Remark code N870 is an alert indicating that, as per the No Surprises Act, the cost-sharing responsibility for the patient was calculated based on the billed amount, because this amount was lower than the qualifying payment amount.

Common Causes of RARC N870

Common causes of code N870 are incorrect billing practices where the billed amount is lower than the qualifying payment amount, misunderstanding or lack of awareness of the No Surprises Act regulations, errors in calculating the qualifying payment amount, or inaccuracies in the billing system that fail to properly apply the No Surprises Act provisions.
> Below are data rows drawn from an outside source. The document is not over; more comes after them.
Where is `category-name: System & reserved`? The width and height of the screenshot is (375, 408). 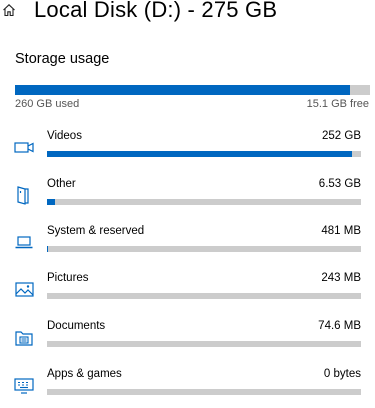 category-name: System & reserved is located at coordinates (96, 231).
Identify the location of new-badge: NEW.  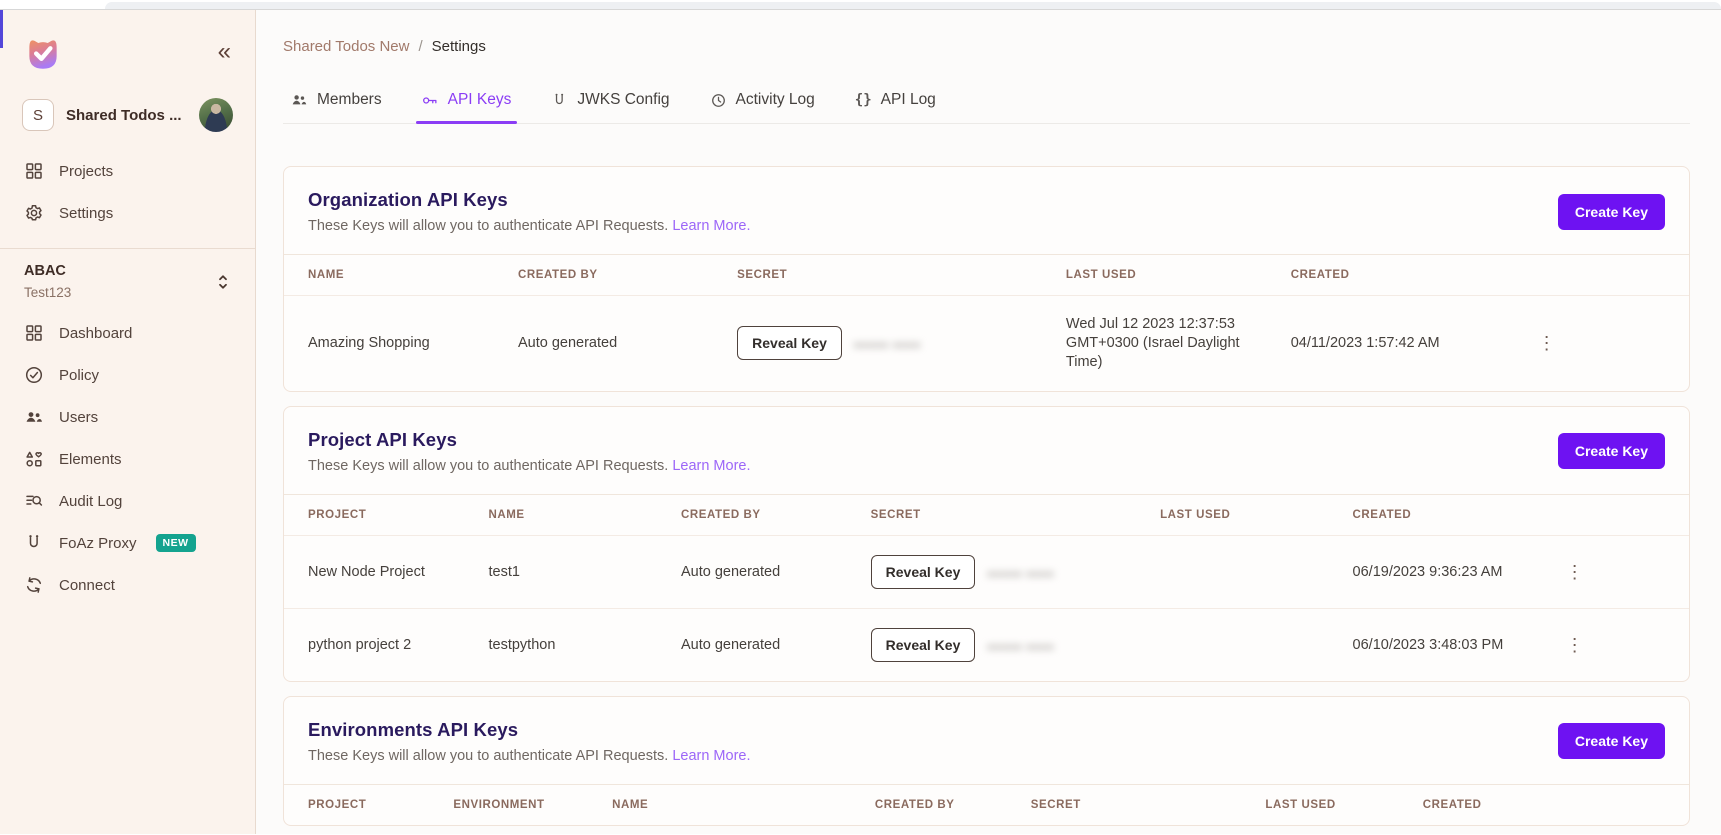
(176, 543).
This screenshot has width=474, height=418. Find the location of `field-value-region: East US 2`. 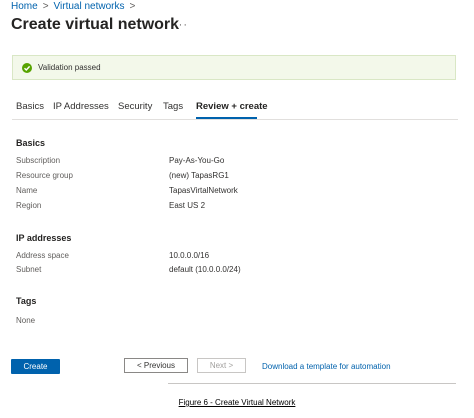

field-value-region: East US 2 is located at coordinates (188, 206).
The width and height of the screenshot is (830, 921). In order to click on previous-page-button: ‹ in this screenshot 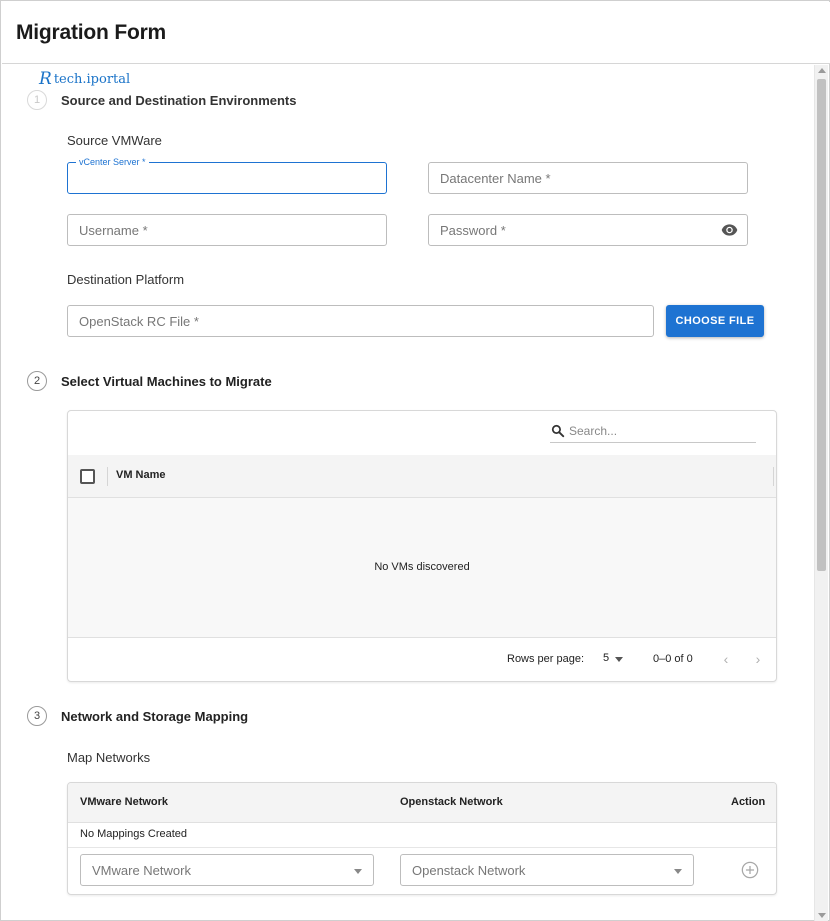, I will do `click(726, 659)`.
Ways to Mitigate Denial Code N870

Ways to mitigate code N870 include implementing thorough pre-service cost estimation processes. This involves accurately estimating the cost of services before they are rendered to ensure that the billed amount aligns closely with the qualifying payment amount. Additionally, healthcare providers should engage in regular training for billing staff on the No Surprises Act to ensure compliance and understanding of how to accurately determine qualifying payment amounts. Regular audits of billing practices can also help identify discrepancies early, allowing for adjustments before claims are submitted. Establishing clear communication channels with payers to discuss and resolve any discrepancies in qualifying payment amounts versus billed amounts can further prevent this code from occurring.

How to Address Denial Code N870

The steps to address code N870 involve a multi-faceted approach to ensure compliance with the No Surprises Act and to optimize the revenue cycle management process. Firstly, it's crucial to conduct a thorough review of the billing and coding process to identify any discrepancies or errors that may have led to the billed amount being lower than the qualifying payment amount. This may involve auditing recent claims to ensure that services are coded accurately and that the billed amounts are in line with the usual rates for such services.

Secondly, engage with the billing team to reinforce the importance of accurate charge capture and to provide additional training if necessary. This could help prevent future occurrences of the billed amount being lower than the qualifying payment amount.

Thirdly, consider implementing a software solution that automatically compares billed amounts with the qualifying payment amounts for services covered under the No Surprises Act. This technology can flag discrepancies before claims are submitted, allowing for corrections that align with the required standards.

Additionally, establish a communication channel with payers to discuss any discrepancies or concerns related to the qualifying payment amount. This proactive approach can help resolve issues more efficiently and foster a better understanding of payer expectations and requirements.

Finally, monitor and document all actions taken to address code N870. This documentation can serve as a reference for future occurrences and can also be used as evidence of compliance efforts in case of audits or disputes. Continuous improvement efforts should be focused on minimizing the occurrence of this code, thereby ensuring that billing practices are compliant and that revenue is maximized.